Items from a data source:
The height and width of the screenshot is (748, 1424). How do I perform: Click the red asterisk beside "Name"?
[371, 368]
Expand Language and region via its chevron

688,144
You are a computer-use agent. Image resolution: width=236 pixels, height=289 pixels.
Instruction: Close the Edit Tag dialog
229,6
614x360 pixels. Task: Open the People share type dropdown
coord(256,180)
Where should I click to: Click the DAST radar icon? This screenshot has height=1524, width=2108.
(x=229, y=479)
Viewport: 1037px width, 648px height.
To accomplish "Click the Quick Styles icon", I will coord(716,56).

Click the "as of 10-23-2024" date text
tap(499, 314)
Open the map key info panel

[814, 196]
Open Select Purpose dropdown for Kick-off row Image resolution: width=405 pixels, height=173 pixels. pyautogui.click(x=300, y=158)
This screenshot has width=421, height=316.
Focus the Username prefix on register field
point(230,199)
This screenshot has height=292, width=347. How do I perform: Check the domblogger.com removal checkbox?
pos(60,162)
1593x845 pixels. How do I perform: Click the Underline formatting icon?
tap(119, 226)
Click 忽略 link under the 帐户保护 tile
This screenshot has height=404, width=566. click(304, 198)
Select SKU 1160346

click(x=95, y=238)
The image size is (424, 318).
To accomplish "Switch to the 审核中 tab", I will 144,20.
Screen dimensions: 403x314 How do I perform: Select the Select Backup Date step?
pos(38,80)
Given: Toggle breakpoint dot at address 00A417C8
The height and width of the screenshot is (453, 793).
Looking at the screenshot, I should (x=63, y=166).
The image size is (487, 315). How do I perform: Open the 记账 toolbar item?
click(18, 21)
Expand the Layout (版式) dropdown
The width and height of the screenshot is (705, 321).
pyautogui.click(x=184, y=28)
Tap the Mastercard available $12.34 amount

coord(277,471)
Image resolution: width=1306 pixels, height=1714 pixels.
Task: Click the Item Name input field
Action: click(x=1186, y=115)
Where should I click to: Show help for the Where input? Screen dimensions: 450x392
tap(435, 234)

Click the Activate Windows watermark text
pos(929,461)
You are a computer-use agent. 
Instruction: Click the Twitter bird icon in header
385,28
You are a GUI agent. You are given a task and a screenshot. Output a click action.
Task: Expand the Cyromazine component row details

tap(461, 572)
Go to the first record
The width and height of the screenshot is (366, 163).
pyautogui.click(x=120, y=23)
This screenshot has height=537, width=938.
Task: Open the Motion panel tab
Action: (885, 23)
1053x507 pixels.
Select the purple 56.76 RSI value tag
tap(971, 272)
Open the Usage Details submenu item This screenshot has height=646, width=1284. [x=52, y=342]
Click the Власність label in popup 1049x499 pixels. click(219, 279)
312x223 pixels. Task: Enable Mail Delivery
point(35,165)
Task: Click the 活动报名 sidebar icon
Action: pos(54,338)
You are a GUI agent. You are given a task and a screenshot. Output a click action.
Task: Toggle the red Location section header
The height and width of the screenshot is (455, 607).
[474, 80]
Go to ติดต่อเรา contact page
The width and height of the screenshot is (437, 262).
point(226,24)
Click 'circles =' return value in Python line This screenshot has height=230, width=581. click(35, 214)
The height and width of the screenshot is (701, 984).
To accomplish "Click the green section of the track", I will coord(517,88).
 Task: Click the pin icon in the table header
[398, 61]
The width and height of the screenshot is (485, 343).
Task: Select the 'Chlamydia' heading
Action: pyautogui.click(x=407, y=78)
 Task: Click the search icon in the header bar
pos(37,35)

--- Aim of the task ---
What is needed here is every record above, repeated exactly.

--- Reply ---
The height and width of the screenshot is (748, 1424). How do I perform: Click the red asterisk beside "Name"?
[371, 368]
Expand Language and region via its chevron

688,144
You are a computer-use agent. Image resolution: width=236 pixels, height=289 pixels.
Instruction: Close the Edit Tag dialog
229,6
614x360 pixels. Task: Open the People share type dropdown
coord(256,180)
Where should I click to: Click the DAST radar icon? This screenshot has height=1524, width=2108.
(x=229, y=479)
Viewport: 1037px width, 648px height.
To accomplish "Click the Quick Styles icon", I will coord(716,56).

Click the "as of 10-23-2024" date text
tap(499, 314)
Open the map key info panel

[814, 196]
Open Select Purpose dropdown for Kick-off row Image resolution: width=405 pixels, height=173 pixels. pyautogui.click(x=300, y=158)
This screenshot has width=421, height=316.
Focus the Username prefix on register field
point(230,199)
This screenshot has height=292, width=347. How do I perform: Check the domblogger.com removal checkbox?
pos(60,162)
1593x845 pixels. How do I perform: Click the Underline formatting icon?
tap(119, 226)
Click 忽略 link under the 帐户保护 tile
This screenshot has height=404, width=566. click(304, 198)
Select SKU 1160346

click(x=95, y=238)
The image size is (424, 318).
To accomplish "Switch to the 审核中 tab", I will 144,20.
Screen dimensions: 403x314 How do I perform: Select the Select Backup Date step?
pos(38,80)
Given: Toggle breakpoint dot at address 00A417C8
The height and width of the screenshot is (453, 793).
Looking at the screenshot, I should (x=63, y=166).
The image size is (487, 315). How do I perform: Open the 记账 toolbar item?
click(18, 21)
Expand the Layout (版式) dropdown
The width and height of the screenshot is (705, 321).
pyautogui.click(x=184, y=28)
Tap the Mastercard available $12.34 amount

coord(277,471)
Image resolution: width=1306 pixels, height=1714 pixels.
Task: Click the Item Name input field
Action: click(x=1186, y=115)
Where should I click to: Show help for the Where input? Screen dimensions: 450x392
tap(435, 234)

Click the Activate Windows watermark text
pos(929,461)
You are a computer-use agent. 
Instruction: Click the Twitter bird icon in header
385,28
You are a GUI agent. You are given a task and a screenshot. Output a click action.
Task: Expand the Cyromazine component row details

tap(461, 572)
Go to the first record
The width and height of the screenshot is (366, 163).
pyautogui.click(x=120, y=23)
This screenshot has height=537, width=938.
Task: Open the Motion panel tab
Action: (885, 23)
1053x507 pixels.
Select the purple 56.76 RSI value tag
tap(971, 272)
Open the Usage Details submenu item This screenshot has height=646, width=1284. [x=52, y=342]
Click the Власність label in popup 1049x499 pixels. click(219, 279)
312x223 pixels. Task: Enable Mail Delivery
point(35,165)
Task: Click the 活动报名 sidebar icon
Action: pos(54,338)
You are a GUI agent. You are given a task and a screenshot. Output a click action.
Task: Toggle the red Location section header
The height and width of the screenshot is (455, 607).
[474, 80]
Go to ติดต่อเรา contact page
The width and height of the screenshot is (437, 262).
point(226,24)
Click 'circles =' return value in Python line This screenshot has height=230, width=581. click(35, 214)
The height and width of the screenshot is (701, 984).
To accomplish "Click the green section of the track", I will coord(517,88).
 Task: Click the pin icon in the table header
[398, 61]
The width and height of the screenshot is (485, 343).
Task: Select the 'Chlamydia' heading
Action: pyautogui.click(x=407, y=78)
 Task: Click the search icon in the header bar
pos(37,35)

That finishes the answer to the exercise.